ST PAUL, Minn. — Hunters shot and killed about 420 deer in southeastern Minnesota in a special late-season hunt as part of the state’s fight against chronic wasting disease.
The deer hunt last weekend in and around Fillmore County is part of the Minnesota Department of Natural Resources’ plan to slow the spread of the fatal neurological disease among wild deer, Minnesota Public Radio News reported. Another special hunt will be held in the same area this weekend to remove infected deer and lower the frequency of contact between the animals.
Deer killed in the two special hunts will be tested for chronic wasting disease, which fatally attacks the animal’s nervous system. CWD is transmissible through deer-to-deer contact, and it also affects elk and moose.
Minnesota first detected deer with the disease in Fillmore County two years ago, but the infected animals were isolated to a several-mile radius around the small town of Preston. Since then, CWD has spread outside the outbreak’s original boundaries.

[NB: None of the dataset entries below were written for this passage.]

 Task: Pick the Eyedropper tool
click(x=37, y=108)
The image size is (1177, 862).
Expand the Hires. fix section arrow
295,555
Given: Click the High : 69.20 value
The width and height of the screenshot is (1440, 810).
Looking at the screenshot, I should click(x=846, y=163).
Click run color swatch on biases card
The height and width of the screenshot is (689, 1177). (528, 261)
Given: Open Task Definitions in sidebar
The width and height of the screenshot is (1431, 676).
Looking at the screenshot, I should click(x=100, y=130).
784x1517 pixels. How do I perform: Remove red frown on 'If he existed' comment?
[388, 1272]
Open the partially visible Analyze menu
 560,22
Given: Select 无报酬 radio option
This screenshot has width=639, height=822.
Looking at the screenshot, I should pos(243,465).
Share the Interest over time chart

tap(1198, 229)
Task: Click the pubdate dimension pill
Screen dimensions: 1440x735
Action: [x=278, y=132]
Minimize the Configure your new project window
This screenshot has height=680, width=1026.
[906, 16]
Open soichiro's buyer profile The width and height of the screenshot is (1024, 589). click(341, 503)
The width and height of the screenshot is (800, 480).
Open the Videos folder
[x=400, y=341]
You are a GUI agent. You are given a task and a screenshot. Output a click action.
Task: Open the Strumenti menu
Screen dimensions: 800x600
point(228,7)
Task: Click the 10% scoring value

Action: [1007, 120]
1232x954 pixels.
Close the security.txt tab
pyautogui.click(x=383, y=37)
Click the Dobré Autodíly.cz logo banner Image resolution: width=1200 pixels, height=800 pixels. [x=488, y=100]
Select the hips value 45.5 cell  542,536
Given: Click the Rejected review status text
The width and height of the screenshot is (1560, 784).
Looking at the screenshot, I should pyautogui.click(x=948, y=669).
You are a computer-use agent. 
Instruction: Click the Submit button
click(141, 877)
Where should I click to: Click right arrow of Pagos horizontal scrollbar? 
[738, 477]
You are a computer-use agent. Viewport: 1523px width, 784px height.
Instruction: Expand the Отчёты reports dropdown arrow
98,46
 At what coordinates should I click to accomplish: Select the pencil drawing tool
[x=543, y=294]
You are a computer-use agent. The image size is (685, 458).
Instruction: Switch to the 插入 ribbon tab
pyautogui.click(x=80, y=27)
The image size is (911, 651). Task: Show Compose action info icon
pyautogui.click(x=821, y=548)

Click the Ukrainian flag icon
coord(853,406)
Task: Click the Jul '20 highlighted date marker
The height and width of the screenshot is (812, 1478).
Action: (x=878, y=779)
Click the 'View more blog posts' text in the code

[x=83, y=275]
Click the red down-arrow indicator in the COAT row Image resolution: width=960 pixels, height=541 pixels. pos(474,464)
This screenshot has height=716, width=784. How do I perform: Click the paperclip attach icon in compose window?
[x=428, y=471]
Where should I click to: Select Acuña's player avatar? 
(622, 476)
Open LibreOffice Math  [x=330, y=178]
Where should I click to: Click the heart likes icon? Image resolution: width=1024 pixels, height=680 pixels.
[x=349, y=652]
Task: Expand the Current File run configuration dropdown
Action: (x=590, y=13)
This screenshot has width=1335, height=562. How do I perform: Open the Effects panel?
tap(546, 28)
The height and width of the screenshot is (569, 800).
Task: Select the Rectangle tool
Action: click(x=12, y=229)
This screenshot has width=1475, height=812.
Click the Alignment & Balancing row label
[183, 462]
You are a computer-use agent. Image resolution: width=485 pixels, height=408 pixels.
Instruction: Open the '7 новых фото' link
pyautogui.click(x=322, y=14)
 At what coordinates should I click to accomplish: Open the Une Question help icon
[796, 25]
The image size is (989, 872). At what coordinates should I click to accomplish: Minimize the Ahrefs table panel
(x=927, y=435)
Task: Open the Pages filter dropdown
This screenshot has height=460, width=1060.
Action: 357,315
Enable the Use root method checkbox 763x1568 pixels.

At least 10 new CWD cases have been detected in Minnesota’s wild deer herds this fall, some of which were shot beyond the infected zone.
“This year we (saw) another one at Forestville,” said Lou Cornicelli, a wildlife research manager for the state’s Natural Resources Department. “Another west of Harmony. Another west of Chatfield. So now we’re starting to see that spread.”
Cornicelli said the department released a new management plan days after discovering the cases, which calls for the two special hunts and opening bag limits so hunters can take as many deer as possible. The department is also contracting with the U.S. Department of Agriculture to bring in professional hunters to cull deer in the most infected areas.
Federal culling will cost hundreds of thousands of dollars.
“It’s expensive,” Cornicelli said. “But it’s very effective.”